Governabilidade e viabilidade

A obtenção de metade mais um do eleitorado — que superou em 20 % as projeções das pesquisas publicadas uma semana antes das eleições — garante ao governo de Evo Morales um período de estabilidade por pelo menos seis meses — dada a volatilidade e a velocidade da dinâmica política boliviana dos últimos 5 anos.

De fato, uma de suas grandes vantagens, a dispensa de estabelecer coalisões políticas com outros partidos políticos desde o início de seu período governamental, o que marca um ponto de quebra com os governos que se sucederam na Bolívia no marco da democracia representativa de 1982, os que se erigiram assumindo como condição incontornável os pactos entre partidos políticos no interior do parlamento boliviano1.

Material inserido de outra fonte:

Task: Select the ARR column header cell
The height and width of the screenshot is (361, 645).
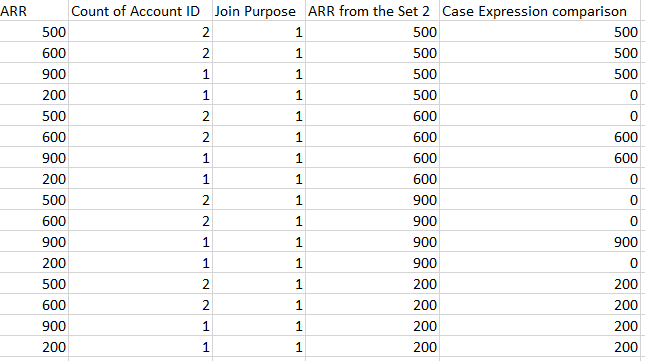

Mesmo assim, esta vantagem não poderá perdurar no tempo, porque ao não obter a maioria absoluta no parlamento, o partido de Evo Morales — o Movimento ao Socialismo (MAS) — em algum momento se verá forçado a estabelecer condições políticas para a aprovação das leis que proponha, muito provavelmente estabeleça esta aliança com a Unidade Nacional (UN) de Samuel Doria Medina, ou o velho partido Movimento Nacionalista Revolucionário (MNR), que contam com um número escasso de parlamentares, mas que lhe garantem a maioria absoluta, ou, por outro lado, terá que negociar com as outras bancadas políticas cada vez que necessite aprovar um projeto de lei específico.

A outra opção será — muito provavelmente — governar e realizar reformas institucionais, políticas e econômicas através de decretos supremos; prática que não é novidade na América do Sul.

Outro dos motivos que poderiam garantir a estabilidade — não eterna — é a presença de muitas organizações populares dentro do governo de Morales, com os quais realizou alianças pré-eleitorais — caso do principal gestor e virtual vice-presidente Alvaro García Linera –, por isso é que muitos de seus atuais deputados e senadores, na realidade, mais que membros do MAS, são dirigentes de movimentos indígenas, camponeses, cocaleros, operários fabris, aposentados e pensionistas, mineiros, etc.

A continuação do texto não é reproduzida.